Proposta Legislativa
PROPOSTA LEGISLATIVA DELLA FONDAZIONE IN COMMISSIONE GIUSTIZIA IL 21 OTTOBRE 2004
Nel corso dell’audizione del 21 ottobre 2004 inerente il Disegno di Legge n. 4599, si è provveduto ad illustrare il funzionamento della tecnologia di Navigazione Differenziata e di come questa sia in grado di far conoscere a tutti i Prestatori di Servizi Hosting (il soggetto indicato all’art. 2 della Direttiva n. 2000/31/CE dell’8 giugno 2000 in Gazzetta Ufficiale n° L 178 del 17/7/2000 che memorizza i dati per renderli disponibili e diffonderli in Internet) se il fruitore di tali contenuti sia un minore.
Il disegno di legge, nella sua attuale formulazione, affronta il problema esclusivo della pedo-pornografia che rappresenta meno dello 0,0001% del materiale osceno disponibile in Internet e di cui possono fruirne i minori senza che ciò, nonostante la nota all’art. 18 del Progetto di Legge Prestigiacomo preveda tale ipotesi, trovi una sua autonoma norma sanzionatoria.

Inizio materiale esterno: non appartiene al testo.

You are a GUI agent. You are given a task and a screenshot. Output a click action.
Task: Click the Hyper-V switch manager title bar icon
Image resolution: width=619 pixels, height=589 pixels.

Difatti la nota all’art.18 recita:
“L’articolo 18 introduce nel codice penale il nuovo articolo 528-bis.
Con lo stesso ci si ripropone di tutelare i minori non solo in quanto soggetti utilizzati per la produzione di materiale pornografico minorile – obiettivo cui sono consacrati gli articoli sin qui descritti – ma anche in quanto fruitori di materiale pornografico « adulto », in particolare di quello diffuso a mezzo INTERNET. Cio`al fine di consentirne, anche da tale prospettiva, un corretto sviluppo psichico.”
Le tecnologie attuali, così come descritte nella Proposta di Legge Martini n.3235, consentono di far conoscere al Prestatore di Servizi Hosting, se il destinatario dei contenuti richiesti sia un minore.
Ed ecco quindi l’esigenza di introdurre un nuovo articolo 528ter che sanzioni la fattispecie prevista dalla nota all’art.18 del Progetto di Legge soprariprodotta e definitivamente punisca non solo chi realizza i contenuti ma anche chi ne consente la diffusione.